Re: Re: newly dx

[Guest guest]

In a message dated 16/01/2006 13:30:06 GMT Standard Time,

john_colbey@... writes:

Have read a few messages and was wondering if anybody else have been given

folic acid to take alongside the Methotrexate to relieve the symptoms?

{Editor's Note: Absolutely. It is almost universally done here in the US.

Kathy F.]

Hi ,

...................and I am pretty sure here in the UK too.

[Guest guest]

Hi ,

I have been on mtx for almost two years combined with folic acid and Remicade.

All was fine until they tried to increase my dosage to 6 pills (2.5mg) and then

I experienced mouth sores, BIG TIME. I tried taking more folic acid, but

nothing helped. The doctor did give me a mouth wash which helped for short

periods of time, but told me if I was to remain on this drug long term, we

needed to drop the dosage as I couldn't live with the mouth sores. I dropped

back down to 5, then 4, then 3 and while the mouth sores cleared up, my mouth

has remained 'sore' and sensitive. I ended up stopping the mtx all together,

but still my mouth is extremely sensitive. That was in August or September, but

recently I have had a minor flare in my right hip which has caused me to return

to 3 pills per week.

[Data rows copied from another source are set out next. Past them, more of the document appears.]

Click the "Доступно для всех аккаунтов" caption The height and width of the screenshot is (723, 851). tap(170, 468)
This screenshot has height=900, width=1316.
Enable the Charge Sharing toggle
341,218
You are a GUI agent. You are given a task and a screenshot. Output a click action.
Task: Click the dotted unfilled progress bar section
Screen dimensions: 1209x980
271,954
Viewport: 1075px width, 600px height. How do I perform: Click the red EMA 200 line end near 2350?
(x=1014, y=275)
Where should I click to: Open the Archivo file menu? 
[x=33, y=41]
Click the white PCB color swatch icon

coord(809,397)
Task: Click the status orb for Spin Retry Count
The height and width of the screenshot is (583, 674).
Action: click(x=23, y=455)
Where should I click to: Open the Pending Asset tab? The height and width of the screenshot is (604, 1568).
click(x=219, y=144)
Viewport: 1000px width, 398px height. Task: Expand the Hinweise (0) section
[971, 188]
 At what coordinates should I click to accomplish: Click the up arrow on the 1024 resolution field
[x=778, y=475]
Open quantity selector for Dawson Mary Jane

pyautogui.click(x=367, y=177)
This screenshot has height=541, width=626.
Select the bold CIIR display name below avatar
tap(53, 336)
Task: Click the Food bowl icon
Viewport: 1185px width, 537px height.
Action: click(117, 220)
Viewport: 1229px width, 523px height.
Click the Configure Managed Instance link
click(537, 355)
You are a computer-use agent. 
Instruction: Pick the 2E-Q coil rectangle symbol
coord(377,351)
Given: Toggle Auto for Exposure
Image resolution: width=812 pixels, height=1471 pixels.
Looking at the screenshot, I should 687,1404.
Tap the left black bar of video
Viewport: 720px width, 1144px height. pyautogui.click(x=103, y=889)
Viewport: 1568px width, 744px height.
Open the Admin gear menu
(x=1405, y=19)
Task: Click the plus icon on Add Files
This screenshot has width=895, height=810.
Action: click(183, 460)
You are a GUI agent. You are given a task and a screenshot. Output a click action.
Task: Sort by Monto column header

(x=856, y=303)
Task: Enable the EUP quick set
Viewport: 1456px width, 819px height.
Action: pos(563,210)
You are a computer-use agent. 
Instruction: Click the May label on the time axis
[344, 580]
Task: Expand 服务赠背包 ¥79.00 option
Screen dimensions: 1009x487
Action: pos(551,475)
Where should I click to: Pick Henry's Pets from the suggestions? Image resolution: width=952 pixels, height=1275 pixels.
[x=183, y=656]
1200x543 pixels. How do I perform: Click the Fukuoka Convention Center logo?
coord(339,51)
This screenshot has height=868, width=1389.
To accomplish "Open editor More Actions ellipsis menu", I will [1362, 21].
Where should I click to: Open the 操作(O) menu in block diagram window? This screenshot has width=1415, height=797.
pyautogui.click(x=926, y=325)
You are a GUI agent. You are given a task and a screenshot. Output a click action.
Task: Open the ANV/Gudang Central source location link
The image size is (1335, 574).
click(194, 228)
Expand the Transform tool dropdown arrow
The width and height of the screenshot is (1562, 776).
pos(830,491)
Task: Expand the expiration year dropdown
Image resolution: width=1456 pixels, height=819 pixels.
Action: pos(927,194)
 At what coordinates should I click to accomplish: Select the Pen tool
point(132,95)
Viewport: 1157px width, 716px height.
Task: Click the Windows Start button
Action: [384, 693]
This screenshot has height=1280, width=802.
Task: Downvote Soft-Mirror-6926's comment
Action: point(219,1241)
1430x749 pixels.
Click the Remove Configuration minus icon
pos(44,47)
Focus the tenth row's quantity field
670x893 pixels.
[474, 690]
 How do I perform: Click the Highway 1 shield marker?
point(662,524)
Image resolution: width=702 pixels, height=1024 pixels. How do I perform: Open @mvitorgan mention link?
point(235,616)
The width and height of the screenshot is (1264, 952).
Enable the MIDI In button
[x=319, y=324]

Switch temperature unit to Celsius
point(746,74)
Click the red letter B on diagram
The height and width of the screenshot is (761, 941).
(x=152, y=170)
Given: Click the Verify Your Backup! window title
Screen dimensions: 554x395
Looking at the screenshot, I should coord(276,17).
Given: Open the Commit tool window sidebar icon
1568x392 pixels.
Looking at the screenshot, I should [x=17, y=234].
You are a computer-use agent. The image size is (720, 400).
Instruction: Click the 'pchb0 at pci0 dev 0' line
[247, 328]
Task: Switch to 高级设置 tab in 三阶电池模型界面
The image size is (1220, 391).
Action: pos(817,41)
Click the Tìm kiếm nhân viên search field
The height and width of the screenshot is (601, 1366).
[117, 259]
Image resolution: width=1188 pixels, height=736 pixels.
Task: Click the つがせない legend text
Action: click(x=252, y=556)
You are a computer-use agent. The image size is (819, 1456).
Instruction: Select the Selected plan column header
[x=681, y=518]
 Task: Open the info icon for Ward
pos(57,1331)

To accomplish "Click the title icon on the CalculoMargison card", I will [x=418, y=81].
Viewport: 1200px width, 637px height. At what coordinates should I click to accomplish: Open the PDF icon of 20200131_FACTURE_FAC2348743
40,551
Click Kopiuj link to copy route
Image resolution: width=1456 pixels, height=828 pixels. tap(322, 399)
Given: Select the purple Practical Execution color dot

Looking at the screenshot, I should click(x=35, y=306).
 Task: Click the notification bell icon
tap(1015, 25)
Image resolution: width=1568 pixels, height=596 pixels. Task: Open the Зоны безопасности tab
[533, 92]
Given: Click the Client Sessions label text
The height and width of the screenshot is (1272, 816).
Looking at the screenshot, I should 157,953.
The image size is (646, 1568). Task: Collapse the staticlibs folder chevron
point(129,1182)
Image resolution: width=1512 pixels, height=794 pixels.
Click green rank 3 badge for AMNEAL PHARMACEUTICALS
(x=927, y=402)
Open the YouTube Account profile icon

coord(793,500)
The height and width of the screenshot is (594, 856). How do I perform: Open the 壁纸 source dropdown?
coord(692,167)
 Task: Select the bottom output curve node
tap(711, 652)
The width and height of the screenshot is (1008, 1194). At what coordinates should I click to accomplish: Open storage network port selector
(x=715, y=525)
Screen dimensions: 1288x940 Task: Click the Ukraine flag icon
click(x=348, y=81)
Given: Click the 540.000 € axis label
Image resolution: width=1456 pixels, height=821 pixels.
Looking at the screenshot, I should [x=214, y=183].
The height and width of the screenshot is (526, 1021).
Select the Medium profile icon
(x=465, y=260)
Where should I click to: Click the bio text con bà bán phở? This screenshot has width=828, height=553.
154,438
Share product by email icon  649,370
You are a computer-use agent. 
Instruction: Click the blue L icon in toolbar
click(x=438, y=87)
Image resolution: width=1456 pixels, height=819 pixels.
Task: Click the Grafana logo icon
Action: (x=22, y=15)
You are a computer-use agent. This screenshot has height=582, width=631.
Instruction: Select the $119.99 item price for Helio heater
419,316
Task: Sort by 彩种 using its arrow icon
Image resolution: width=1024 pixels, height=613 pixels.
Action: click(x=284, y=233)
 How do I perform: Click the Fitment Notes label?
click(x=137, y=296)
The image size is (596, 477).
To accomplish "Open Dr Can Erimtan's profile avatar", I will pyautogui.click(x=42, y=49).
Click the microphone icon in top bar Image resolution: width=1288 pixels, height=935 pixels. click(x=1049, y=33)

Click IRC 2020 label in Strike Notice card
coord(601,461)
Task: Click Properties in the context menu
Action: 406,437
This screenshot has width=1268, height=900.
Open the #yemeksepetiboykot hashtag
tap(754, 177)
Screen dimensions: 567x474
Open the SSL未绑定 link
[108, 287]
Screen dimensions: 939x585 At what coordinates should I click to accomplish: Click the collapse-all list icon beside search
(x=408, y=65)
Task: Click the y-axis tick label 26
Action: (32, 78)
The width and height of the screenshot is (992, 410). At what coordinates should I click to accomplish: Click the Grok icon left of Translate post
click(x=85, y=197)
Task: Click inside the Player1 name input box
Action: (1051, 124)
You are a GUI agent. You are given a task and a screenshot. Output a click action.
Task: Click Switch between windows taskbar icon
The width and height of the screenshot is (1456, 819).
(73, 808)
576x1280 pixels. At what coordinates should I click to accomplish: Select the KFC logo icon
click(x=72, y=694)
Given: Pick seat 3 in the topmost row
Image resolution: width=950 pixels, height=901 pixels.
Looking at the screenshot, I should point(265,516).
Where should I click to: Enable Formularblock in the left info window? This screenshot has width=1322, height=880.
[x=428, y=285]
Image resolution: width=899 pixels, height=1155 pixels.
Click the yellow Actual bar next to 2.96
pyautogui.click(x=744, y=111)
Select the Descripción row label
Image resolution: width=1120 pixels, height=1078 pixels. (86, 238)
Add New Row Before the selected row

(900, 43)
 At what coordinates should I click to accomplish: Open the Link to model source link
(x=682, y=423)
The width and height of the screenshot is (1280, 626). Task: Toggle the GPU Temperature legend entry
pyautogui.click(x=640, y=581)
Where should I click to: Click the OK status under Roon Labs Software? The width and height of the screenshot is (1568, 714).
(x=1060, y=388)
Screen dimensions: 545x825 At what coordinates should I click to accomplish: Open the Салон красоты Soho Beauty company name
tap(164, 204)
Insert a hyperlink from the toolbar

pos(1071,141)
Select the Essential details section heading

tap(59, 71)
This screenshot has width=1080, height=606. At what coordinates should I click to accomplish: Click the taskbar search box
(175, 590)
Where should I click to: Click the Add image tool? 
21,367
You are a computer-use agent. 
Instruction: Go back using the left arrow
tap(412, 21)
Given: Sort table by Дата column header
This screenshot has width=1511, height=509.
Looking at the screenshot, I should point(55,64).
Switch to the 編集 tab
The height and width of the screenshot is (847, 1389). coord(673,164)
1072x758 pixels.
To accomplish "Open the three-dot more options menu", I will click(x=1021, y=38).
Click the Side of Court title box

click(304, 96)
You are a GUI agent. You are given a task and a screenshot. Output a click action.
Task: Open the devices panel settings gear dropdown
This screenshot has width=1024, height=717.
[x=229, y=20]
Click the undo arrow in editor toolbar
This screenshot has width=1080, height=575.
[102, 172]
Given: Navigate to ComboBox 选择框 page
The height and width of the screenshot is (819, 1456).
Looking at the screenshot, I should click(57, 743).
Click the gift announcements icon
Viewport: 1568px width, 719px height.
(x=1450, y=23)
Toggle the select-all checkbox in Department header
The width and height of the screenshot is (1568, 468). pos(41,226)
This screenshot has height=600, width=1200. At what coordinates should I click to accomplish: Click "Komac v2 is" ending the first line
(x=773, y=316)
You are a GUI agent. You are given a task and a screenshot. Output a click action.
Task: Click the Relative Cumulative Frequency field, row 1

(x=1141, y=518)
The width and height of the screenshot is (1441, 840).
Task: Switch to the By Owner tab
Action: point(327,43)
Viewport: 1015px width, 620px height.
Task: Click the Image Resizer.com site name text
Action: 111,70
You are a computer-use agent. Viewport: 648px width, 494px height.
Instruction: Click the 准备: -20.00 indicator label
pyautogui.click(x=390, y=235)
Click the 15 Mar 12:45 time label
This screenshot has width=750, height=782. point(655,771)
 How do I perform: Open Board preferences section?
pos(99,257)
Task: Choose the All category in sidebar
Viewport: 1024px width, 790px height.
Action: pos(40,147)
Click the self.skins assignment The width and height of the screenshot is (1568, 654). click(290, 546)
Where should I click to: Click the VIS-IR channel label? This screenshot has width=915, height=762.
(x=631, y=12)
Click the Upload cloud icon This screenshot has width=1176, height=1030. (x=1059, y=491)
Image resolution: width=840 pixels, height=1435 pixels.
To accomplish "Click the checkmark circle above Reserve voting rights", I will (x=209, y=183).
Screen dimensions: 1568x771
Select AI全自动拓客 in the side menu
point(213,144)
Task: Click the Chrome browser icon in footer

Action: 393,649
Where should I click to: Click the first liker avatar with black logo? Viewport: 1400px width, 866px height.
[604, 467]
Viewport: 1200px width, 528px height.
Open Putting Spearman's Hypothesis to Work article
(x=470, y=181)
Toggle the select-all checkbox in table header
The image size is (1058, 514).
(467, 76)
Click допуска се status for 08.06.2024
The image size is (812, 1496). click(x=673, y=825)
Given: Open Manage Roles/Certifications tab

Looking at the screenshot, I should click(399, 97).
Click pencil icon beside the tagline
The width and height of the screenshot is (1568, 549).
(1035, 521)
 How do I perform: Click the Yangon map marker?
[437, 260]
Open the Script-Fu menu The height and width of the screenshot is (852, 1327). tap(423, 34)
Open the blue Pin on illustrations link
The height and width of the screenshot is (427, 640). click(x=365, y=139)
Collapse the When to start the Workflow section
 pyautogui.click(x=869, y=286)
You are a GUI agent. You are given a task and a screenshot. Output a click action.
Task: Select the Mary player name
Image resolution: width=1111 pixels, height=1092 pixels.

So far no increase in mouth pain, but it's too early to

see if it helps with the pain...

And there you have it....

[Guest guest]

I had been on remicade and mxt for about a year and a half and lost my insurance

so went on my husbands and started my first humira injection on the 3rd of

january along with taking mxt pills at home. i gave myself my first injection

on monday the 9th and did pretty good, only drew a little blood and a bruise

about the size of a quarter, but no pain and it didn't hurt at all. i was

really scared to give myself the injection for fear of doing it wrong, but so

far so good. i am also on prednisone and feel like i can do anything. i am 53

years old and live in napa, ca. i'm having an ultrasound done on my legs to

rule out any blood clots because i have so much pain in them from the knees

down. i have to say my rhumy dr. harrington in napa has been my god for the

last 2 1/2 years. he and his staff are absolutely fabulous. i call him the

energizer bunny because he is always full of energy and makes you feel better

just watching him move. i have been very lucky compared to some of

the other members of this group. i read these postings and it just breaks my

heart to hear about how much pain some of them are in. i know what that feels

like and have been on my own regimin of medications for the pain. i don't have

the psoriasis on my skin, only had it on my scalp, but it cleared up completely

with my first remicade treatment 2 years ago. my husband gives me massages to

my legs and feet or where ever else i'm hurting. i'm back to work now and

hoping to continue on my humira. i'm receiving it for free because i enrolled

in a patient assistant program my rhumy gave me so they pay $300 a month towards

the cost for 6 months. i hope to have blue cross coverage by april 1st so maybe

then i can get it covered by them, if not i will apply to humira again for

assistance. if anyone's interested in this program, please let me know and i

will give you the information. hope everyone has a good week

martincoyless@... wrote:

In a message dated 16/01/2006 13:30:06 GMT Standard Time,

john_colbey@... writes:

Have read a few messages and was wondering if anybody else have been given

folic acid to take alongside the Methotrexate to relieve the symptoms?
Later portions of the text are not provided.